Oesterreichische Post AG (Austrian Post) said its net income for the second-quarter was up 72 pct year-on-year to 25.1 mln eur, beating analyst consensus of 21.0 mln eur, thanks to continued strong growth in the company’s packets and logistics segments.

Austrian Post’s EBIT for the quarter was up 72.8 pct year-on-year to 29.9 mln eur, while its EBITDA came in at 52.8 mln eur, 8.9 pct higher on the year.

Analysts polled by Thomson Financial News had forecast the company’s quarterly EBIT at 26.8 mln eur and its EBITDA at 54.9 mln eur.

The postal services group said its revenues for the quarter came in at 541.3 mln eur, compared to 417.1 during the same period a year earlier. Analysts had expected second-quarter revenues to reach 543.5 mln eur.

Negotiations regarding the acquisition of additional firms in the speciality logistics sector are in their final stages, according to the Austrian Post.

The company said the recent market entry of a new competitor will have a negative impact on earnings in its parcel and logistics division, but said it stands by its forecast of full-year EBIT rising by 20-25 pct year-on-year.

Looking ahead to 2008 and 2009, Austrian Post said it has left its medium-term target of sustaining an EBIT margin between 7-8 pct unchanged and aims to have a dividend payout ratio of at least 70 pct, assuming that the company’s continued business development and financial position remain favourable.

[Dataset excerpt]
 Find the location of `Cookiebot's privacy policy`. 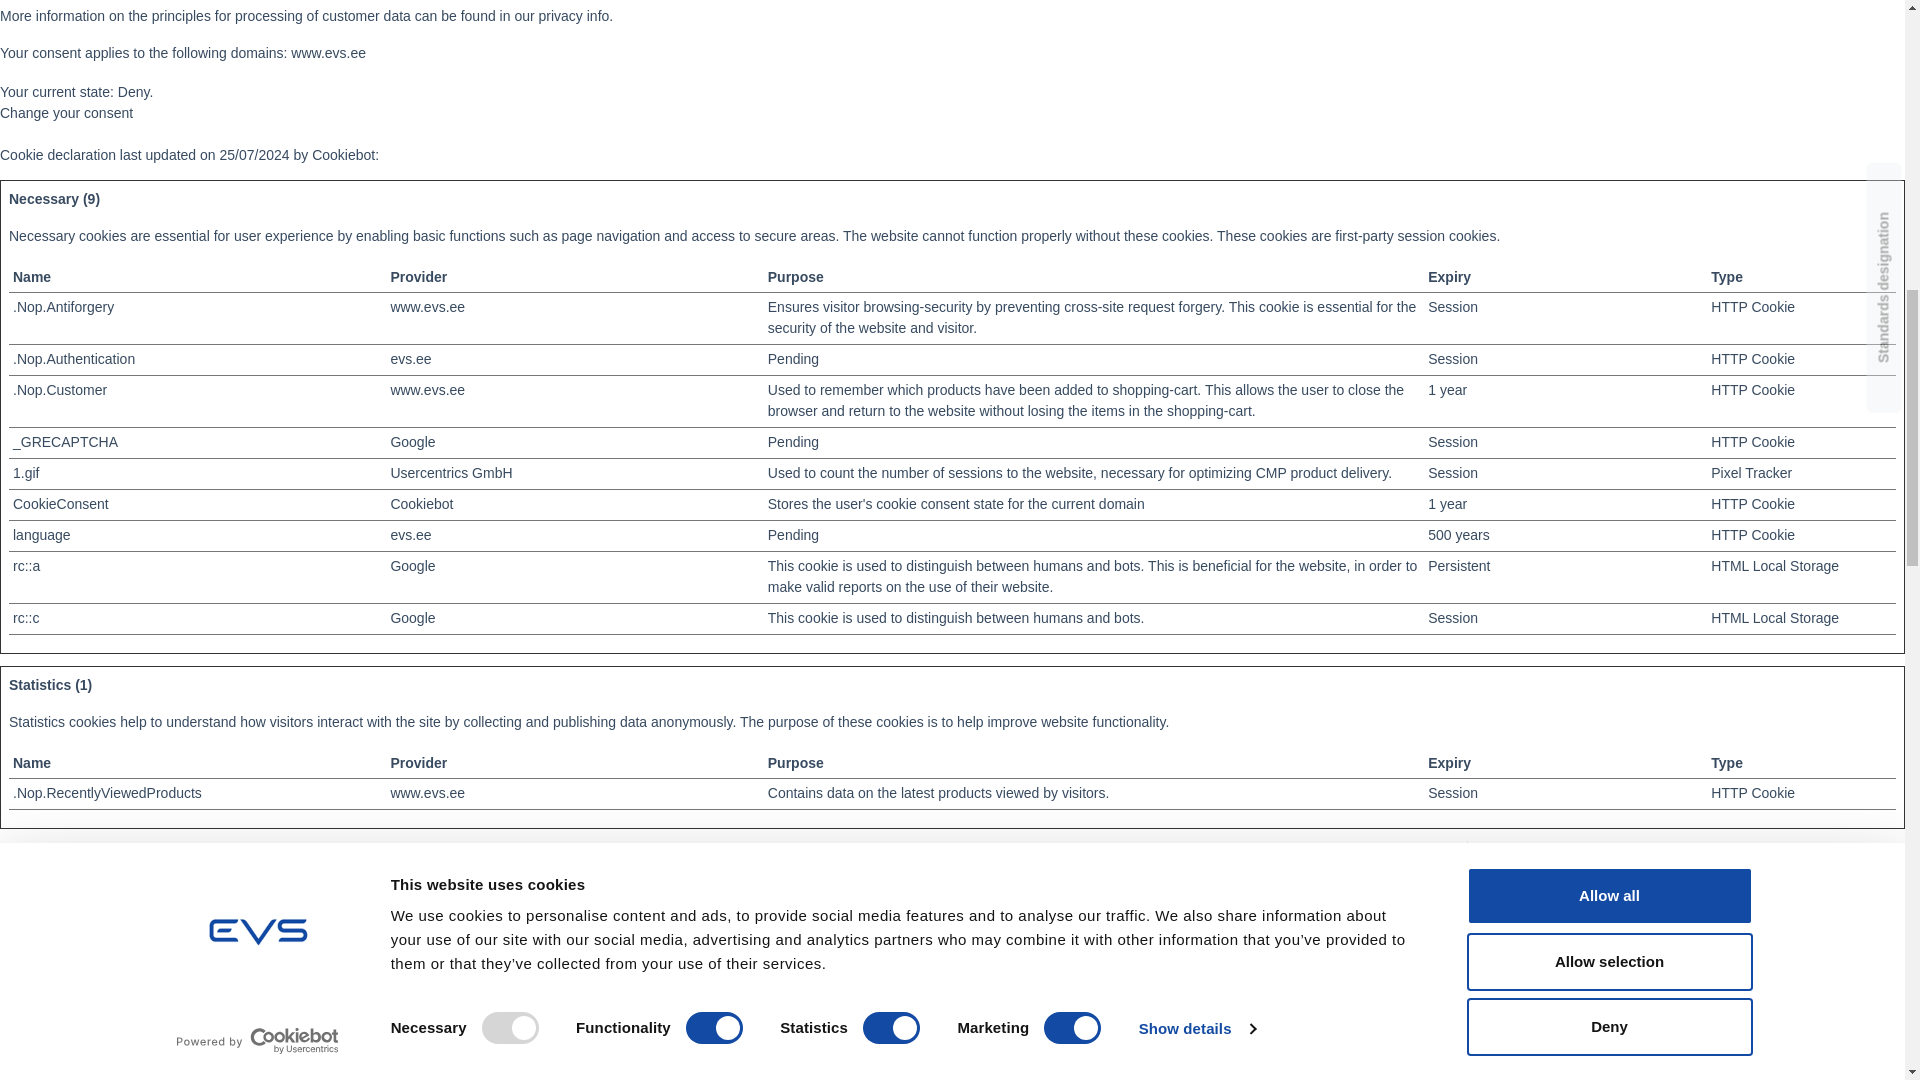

[Things to do]
- A) Translate into French this sentence from the Austrian Post earnings report: "Negotiations regarding the acquisition of additional firms in the speciality logistics sector are in their final stages, according to the Austrian Post."
- B) Repeat word for word the passage of the Austrian Post earnings report between "The postal services" and "position remain favourable.", inclusive.
- C) Answer these questions from the Austrian Post earnings report:
(i) What were the company's revenues for the second quarter?
(ii) At what figure had analysts forecast the quarterly EBITDA?
(iii) What dividend payout ratio does the company aim for?
The material is not required here.

[Responses by task]
- A) Selon la Poste autrichienne, les négociations concernant l'acquisition d'entreprises supplémentaires dans le secteur de la logistique spécialisée en sont à leur phase finale.

- B)
The postal services group said its revenues for the quarter came in at 541.3 mln eur, compared to 417.1 during the same period a year earlier. Analysts had expected second-quarter revenues to reach 543.5 mln eur.

Negotiations regarding the acquisition of additional firms in the speciality logistics sector are in their final stages, according to the Austrian Post.

The company said the recent market entry of a new competitor will have a negative impact on earnings in its parcel and logistics division, but said it stands by its forecast of full-year EBIT rising by 20-25 pct year-on-year.

Looking ahead to 2008 and 2009, Austrian Post said it has left its medium-term target of sustaining an EBIT margin between 7-8 pct unchanged and aims to have a dividend payout ratio of at least 70 pct, assuming that the company’s continued business development and financial position remain favourable.

- C)
(i) 541.3 mln eur
(ii) 54.9 mln eur
(iii) At least 70 pct